=== Section Start ===

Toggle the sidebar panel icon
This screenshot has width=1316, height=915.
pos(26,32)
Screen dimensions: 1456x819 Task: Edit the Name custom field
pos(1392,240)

=== Section End ===

→ Directions: Retype all of the material, exactly as written.

→ Answer for this exercise:
Toggle the sidebar panel icon
This screenshot has width=1316, height=915.
pos(26,32)
Screen dimensions: 1456x819 Task: Edit the Name custom field
pos(1392,240)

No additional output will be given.